Kevin Fiala came into this season hungrier than ever before. He led the Minnesota Wild over the previous two regular seasons with 43 goals and 94 points. Despite that, the Swiss native narrowly avoided arbitration last off-season by accepting a 1-year, $5.1 million deal. With a proven history of goalscoring, and Stanley Cup Final experience to boot, Fiala was undoubtedly hoping for a longer-term deal and more money.
After signing his extension, he saw Kirill Kaprizov sign a 5-year, $45 million deal after only 55 career NHL games. Beyond a doubt, the seven-year veteran had to feel a bit slighted.
With this chip on his shoulder, Fiala struggled to keep his frustrations in check throughout his early-season droughts. He started the season on the right foot by recording a goal and two assists in the first three games. After that, Fiala simply struggled to find the back of the net consistently. He failed to record his second goal of the year until the 12th game of the season. Keep in mind that he is a shoot-first forward that has averaged 0.83 points per game the last three seasons.
Fiala's inability to score wasn't for lack of trying. His scoring chances were plentiful regardless of which linemates were beside him. So much so that he led the Wild in shot attempts for the first few weeks of the season. He just couldn't sneak the puck past the netminder on any given night.
Even after he tallied that second goal against the lowly Arizona Coyotes, the goals continued to be few and far between. In the first 25 games of the season, Fiala collected 15 points on three goals and 12 helpers. The winger sat third on the team in total individual shots on goal with 87. Only Kaprizov and Ryan Hartman attempted more over that span.
Three goals on 87 shots equate to a rather lackluster 3.4 shooting percentage (Sh%), which is well below his career average of 10.9%. Had his career shooting percentage held up in those 25 games, Fiala would have been expected to score about 9-10 goals.

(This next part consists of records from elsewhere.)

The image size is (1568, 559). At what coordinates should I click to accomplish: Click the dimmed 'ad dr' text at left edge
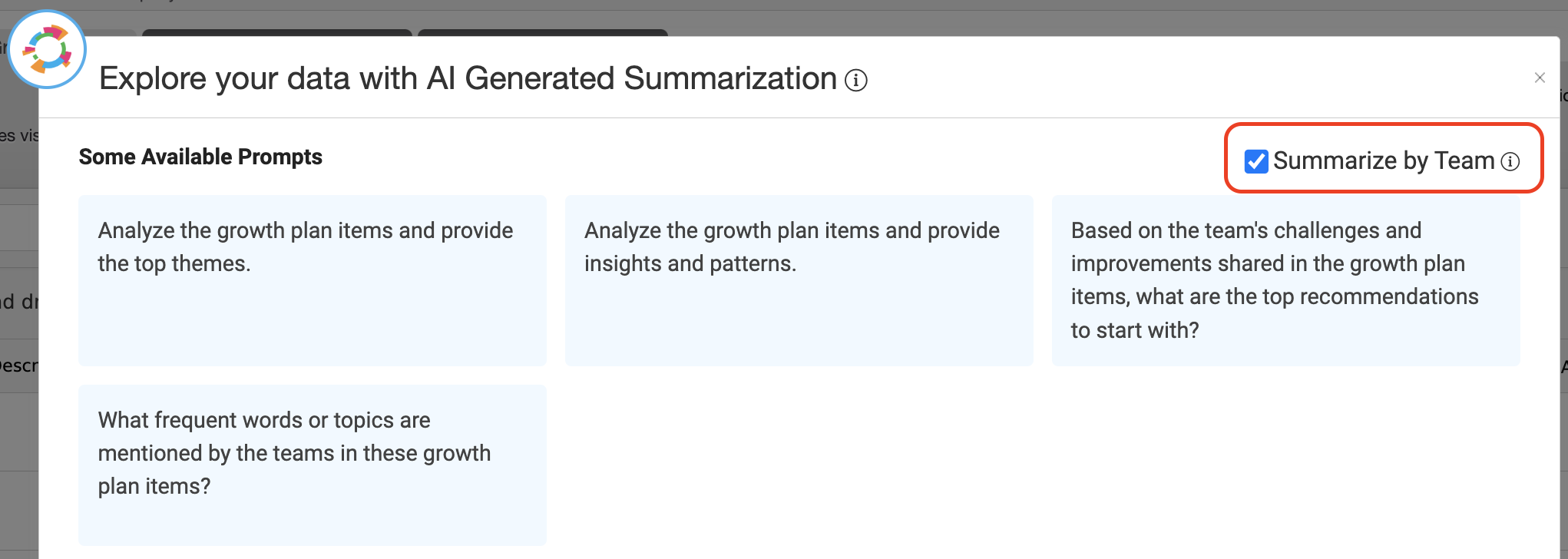click(x=19, y=302)
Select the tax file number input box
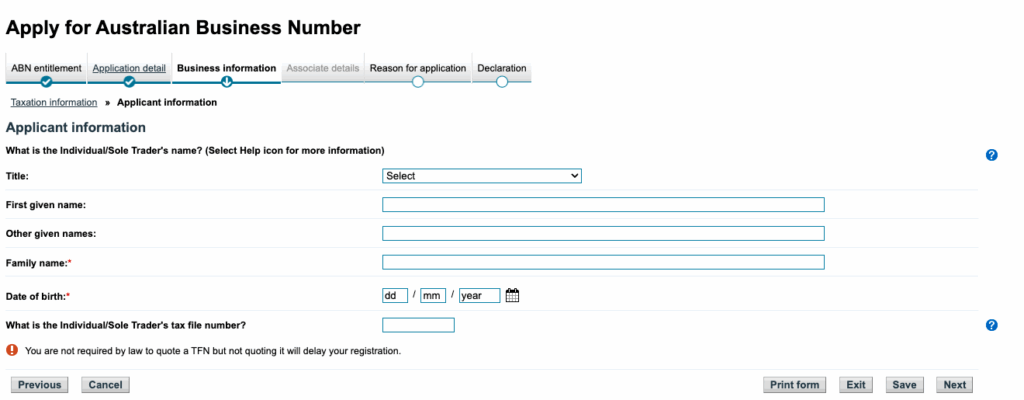Viewport: 1024px width, 400px height. point(418,325)
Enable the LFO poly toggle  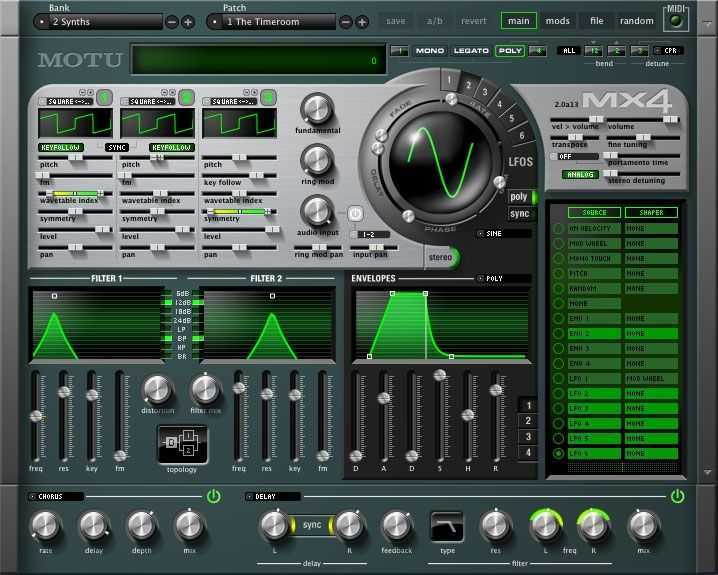(519, 197)
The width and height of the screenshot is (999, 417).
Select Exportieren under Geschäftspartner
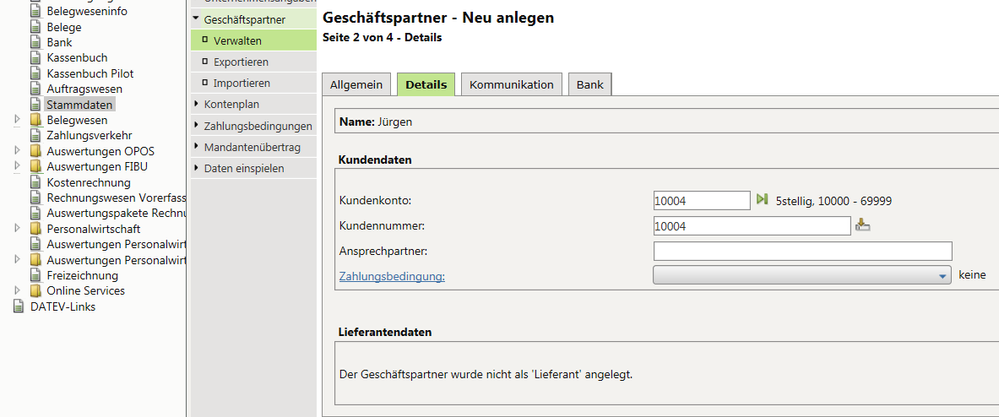pyautogui.click(x=238, y=62)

Fiala picked up seven points over his next seven games, but his turning point appeared to truly come on Jan. 8 against the Washington Capitals. A lot went wrong through the first two-and-a-half periods of that matchup before things went right. With Wild down nine starters due to injuries and COVID absences, Fiala made it more difficult by committing three reckless penalties within a stretch of 4:27 toward the end of the second period.
As a punishment, Dean Evason planned on benching Fiala for the entirety of the third period. It wasn't until Fiala apologized to Evason and showed his commitment to his teammates that he could rejoin the action.
This is when things seemingly started to click for the talented winger. With under a minute left in regulation, Fiala won the faceoff that led to Mats Zuccarello's game-tying goal. He previously had seen nine faceoffs all season and was the winner of only two. In addition to that helper, he also added a goal in the shootout that helped seal the win.
After the game, Evason suggested Fiala may have taken that next step in his development by taking responsibility for his mistakes. Not only was Fiala continuing to mature in front of our eyes. But he was about to develop a level of chemistry with a linemate that has been missing since the Wild swapped Mikael Granlund for him in 2019.
Both Fiala and Matt Boldy have been electric since they started playing opposite each other. Boldy has since racked up eight goals and eight assists in 16 NHL games, including his first hat trick. Fiala has nine goals and 19 points over that stretch; Boldy was involved with eight of those points.
Heck, even Freddy Gaudreau, who is centering this line, has joined in on the fun. He has 10 points over this stretch, but only 10 in his previous 26. The addition of Boldy to the Fiala and Gaudreau duo has raised their collective game. However, something has clearly been different with Fiala ever since.
Fiala has been playing with a confidence and swagger that has eluded him throughout most of the season. It's easy to ooze with confidence when you score the 100th goal of your career while tying a franchise record by tallying a point in 12 straight games.
His luck is also rebounding. Over that stretch, Evolving-Hockey's expected goals stat estimates the Swiss native should have scored four goals in his last 16 games. Amazingly, he's more than doubled that amount. He's clawed his way out of an awful start, now with 16 goals on 14 expected goals. It's hard to score 30 goals in a year where you start with three in 25 games, but Fiala might just do that.
Wild fans are undeniably thrilled that the game-breaking winger has finally found his game. The rumblings that Bill Geurin should actively attempt to trade Fiala before the deadline are gone. Now the chatter mainly focuses on the fact that he may be pricing himself out of a respectable offer from Minnesota in the offseason due to their impending dead cap space from the Ryan Suter and Zach Parise buyouts. Regardless, the Wild will gladly ride this productivity for as long as the streaky forward can keep his current pace.